Time Series Analysis of average number of transactions per block over time.

16_Blockchain_Chart.png

A trend can be seen via the series plotted above. This can be because either this is time dependent, or the series values depend on the previous ones. For this purpose, we select the data before 2017. This is because the BTC network experienced a hard fork wherein BTC was split into BTC Bash and BTC. This can be observed in the fall in the graph during the same timeframe. We stay away from such extraneous events.

17_Blockchain_Autocorrelation.png

We regress Log (no. of transactions) = (m*t)+c. Here t->time. Aim is to understand if the residuals exhibit correlations. Significant figures for lags 1, 2 and periodically in 7, 14, 21 etc. can be noticed from the above plot. This indicates the presence of Seasonality in the series. Now, we model the regress against lag 1 & 8.

18_Blockchain_Autocorrelation.png

Overall, the model looks like a good fit. There seems to still exist some lag, but the guess is that increase in the number of variables will also increase the overfitting potential of the model. Selecting the right lags becomes fundamental. The future of this analysis could focus on the function i.e., probability of orphan blocks, of other variables of the bitcoin network. Analysis of miners' incentives can be done by adding features to our data i.e., feature engineering.

Ethereum

The Ethereum Blockchain Analysis was fairly simple. We uploaded the selected features from EtherScan to our notebook and found the interrelationships between diffe-rent features and variables. The variables we used were as follows. Ethereum Price History in USD from 2016 to 2021 (current day) Ethereum Block Size History from 2016 to 2021 (current day) Ethereum Unique Address Growth Rate from 2016 to 2021 (current day) Ethereum Hash Rate from 2016 to 2021 (current day) Ethereum Market Cap from 2016 to 2021 (current day) Ethereum Transaction History from 2016 to 2021 (current day)

From the graph below, we can see that the block size of Ethereum overtime has increased significantly. Also, the blockchain seems to have been affected only after 2017.

19_Blocksize.png

From the graph below, we can see the price of Ethereum in USD overtime. Also, the blockchain seems to have increased in price only after 2017.

20_GrowthRate.png

Here, we see the Hashrate Growth Rate of the network over time.

21_Hashrate.png

We look at the transaction history of the network.
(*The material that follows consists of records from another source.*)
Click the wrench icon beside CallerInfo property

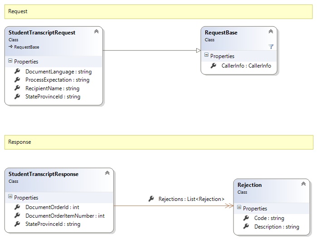213,66
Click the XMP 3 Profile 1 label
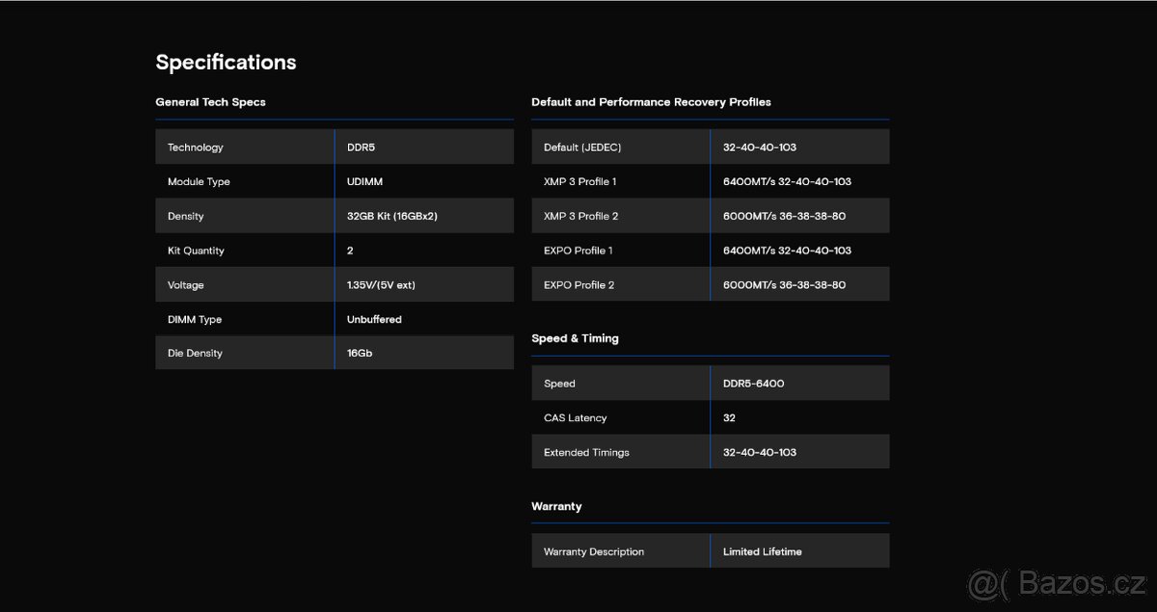The width and height of the screenshot is (1157, 612). pos(579,182)
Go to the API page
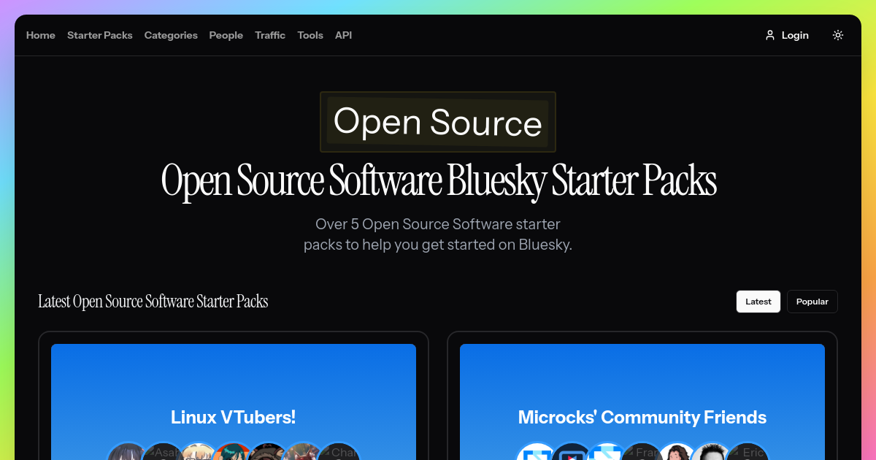 tap(343, 34)
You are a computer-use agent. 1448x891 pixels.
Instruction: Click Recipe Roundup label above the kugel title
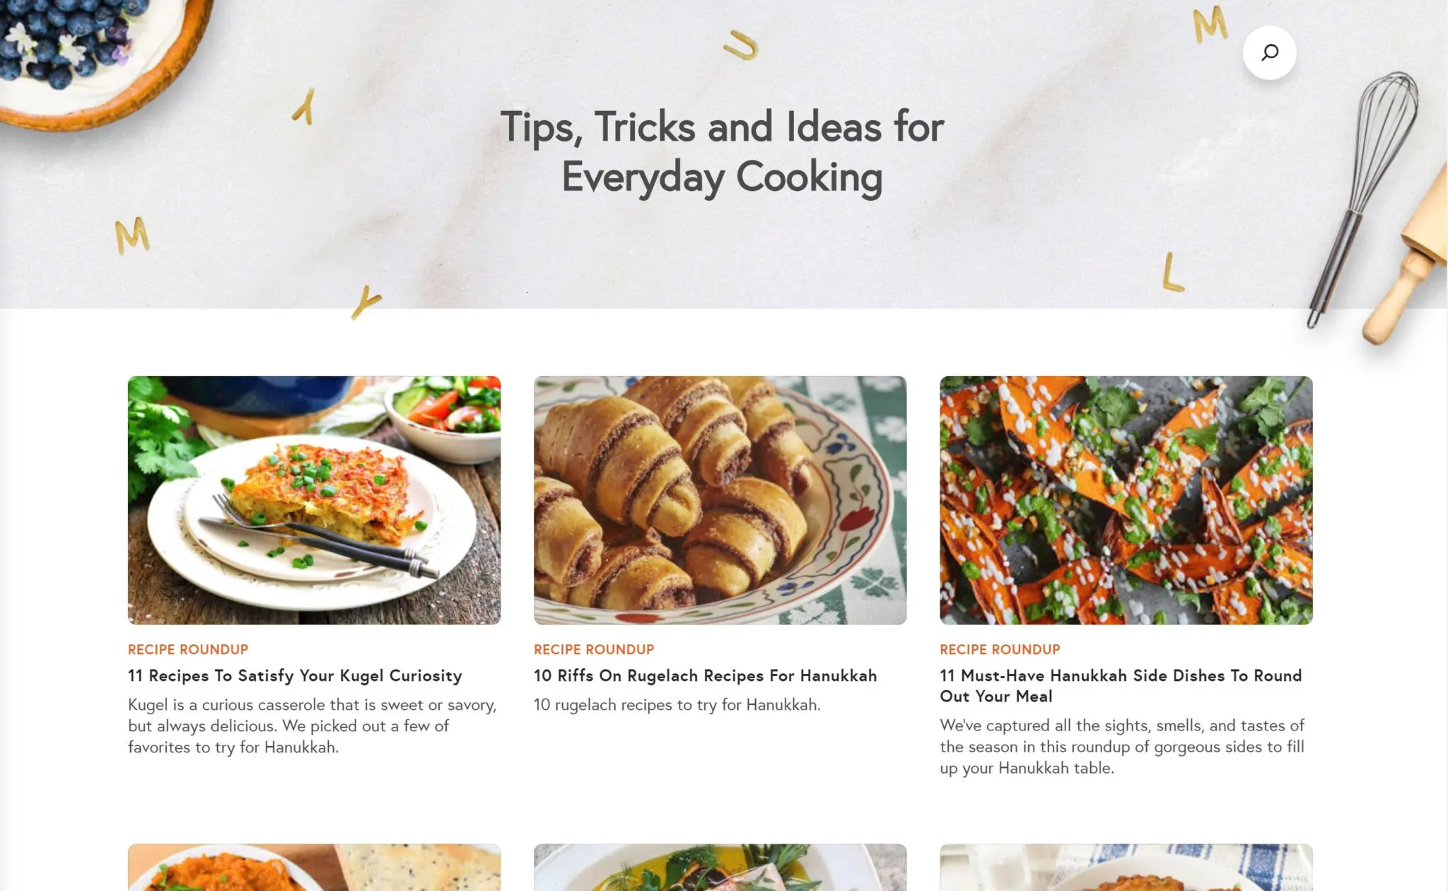coord(188,649)
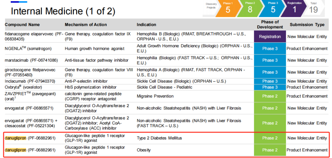Click the purple Registration pipeline chevron

pyautogui.click(x=294, y=8)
This transaction seems to have increased before the prices increased in the above graph. It can be observed that the number of transactions is proportional to the price of the cryptocurrency.

22_Trasaction.png

From the below graph, we can see that the market capital of the network is 5 times what it was in 2018. Although the prices and transactions increased from 2017, the market price was significantly affected only by 2018.

23_Marketcapital.png

We now look at the total number of transactions per year from 2015 onwards. Maximum number of transactions can be noticed in 2020 and 2021.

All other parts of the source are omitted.